PAGE TEXT:
↓↓↓

Now back to the Alien-Dog scenes, about which Bottin has shared in the past:

“It got to the point where I was thinking ‘if I have to do another stinking mechanical dog, I’ll go nuts!…I’d already done The Howling, and I didn’t want to see another dog! I didn’t care if it was mutated, I didn’t care if it was riding a skateboard. And I did not want to do Cujo either. No more dogs!”

Agreed, “no more dogs” will ever be as monstrously menacing as those seen in THE THING. Props go to the head honcho, John Carpenter, who actually oversaw a number of other exorbitant FX set-pieces, including the use of stop motion animation, but because his bullshit meter is so damn keen, he discarded many sequences that looked to fake to be taken seriously. So, it’s not just the work of Bottin and his crew, it’s the deliberation of what to use and what not to use by Carpenter that, in the end, makes THE THING the inviolable paragon of sci-fi/horror VFX.

Now on to the provocatively ambiguous ending of the film…

Let’s start with the $64,000 question? Do you think Childs is an imitation? How about MacReady? In the end, do you think they’re both human? Both alien? Well, this subtly shrouded secret has been generating heartened debates for years, with many taking one side of the argument or another. One popular theory seems to posit that, yes, since Childs cannot be seen exhaling his own breath in subzero weather, at least not as prominently as MacReady, that he is in fact an imitation. But not so fast. According to Keith David himself, he had this to say during a 2008 horror convention:

“Well, I don’t know about (Kurt Russell), but it sure as hell wasn’t me.”

↑↑↑

WORK INSTRUCTIONS:
Carry on the commentary about THE THING's effects and ending, starting right after the quoted line "it sure as hell wasn't me".

DATASET EXTRACT:
↓↓↓

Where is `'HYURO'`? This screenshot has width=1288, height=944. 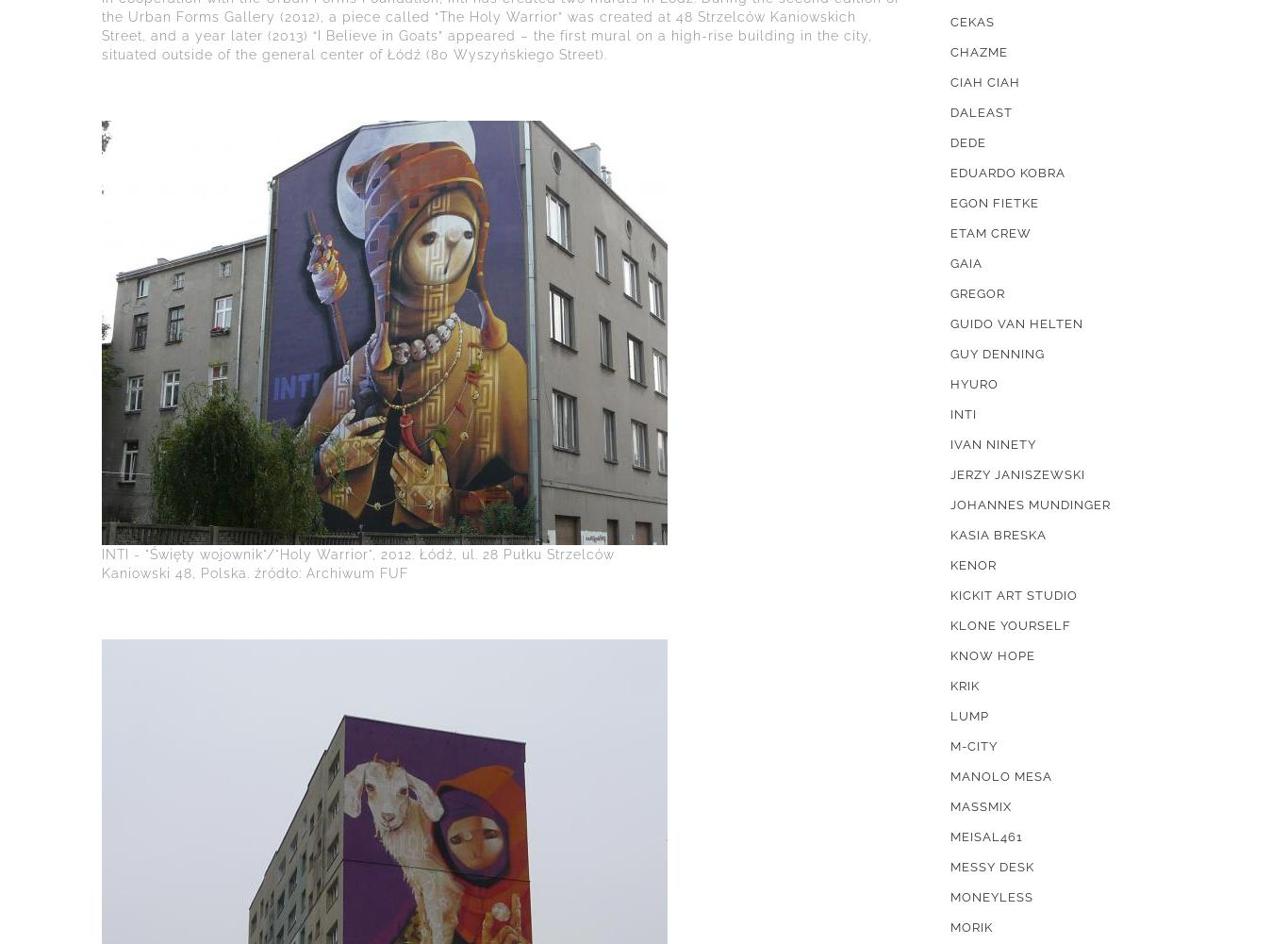 'HYURO' is located at coordinates (949, 383).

↑↑↑

REPLY TO THE EXERCISE:
Interestingly, the clues don’t stop there. Remember how Mac was firing Molatav cocktails made from Scotch bottles throughout the camp? Well, another theory posits that Childs, if human, would have recoiled from the taste of gasoline replacing the scotch. But he doesn’t, which indicates his alien clone couldn’t tell the difference between two flammable liquids. Moreover, at the precise moment Childs swigs the scotch, the musical cue by Morricone gently swells up, which could also indicate an alien presence, as the same bit of music had been used to accompany alien presence earlier in the film. Of course, the fact that Childs still has an earring in his ear, this despite the fact that the thing cannot replicate inorganic material, would serve to debunk the Childs as alien theory.

Putting it all to rest is Carpenter himself, who, in order to continue the story via the 2002 videogame (The Thing), confirmed that both Mac and Childs are indeed human at the end of the THING. He also stated that Mac is rescued, blood-tested and proven to be human, while Childs freezes to death in the snow. The former part with Mac was actually filmed but never even tested in front of audiences, as it was never a part of Carpenter’s original vision of the ending. Still, rabid debate about the subtle hints and clues in the film continue to flourish, and it’s precisely this vaguely chilling conclusion that has made it such a fecund topic of conversation.

Last but not least is Ennio Morricone’s Razzie nominated film score. So basic, almost laughably so, but in the end, it’s so damn brilliantly integral to the story. Being the only score Carpenter didn’t compose himself for one of his own films, Morricone set out to make a simplistic Carpenter-style sound, and damn did he succeed. The thudding pounds of the simple bass-line almost feel like pulse-jolting heartbeats. And the thing is, they actually play at crucial moments in the film, doing so not just as an emotional cue, but as a story clue as well. When the Thing plays prominently onscreen, so does the score, but never so obvious that it becomes distracting, and never too subtle that it can’t be noticed. The score not only sets the mood, it plays as if it too is its own character in the movie!

WHAT BLOWS NOW: I always thought making each character look indistinguishably alike was a mistake as a kid. It seems like every character has a thick beard, similar clothing, ways of speaking, etc. I’ve since come to suspect this was done very intentionally, for reasons that are sure to vary. It could be to keep the identities as shrouded as possible. Or to indicate how similar humans are to one another, being in stark contrast to the thing itself. Whatever the case, I cannot say this or any element of THE THING does not work today.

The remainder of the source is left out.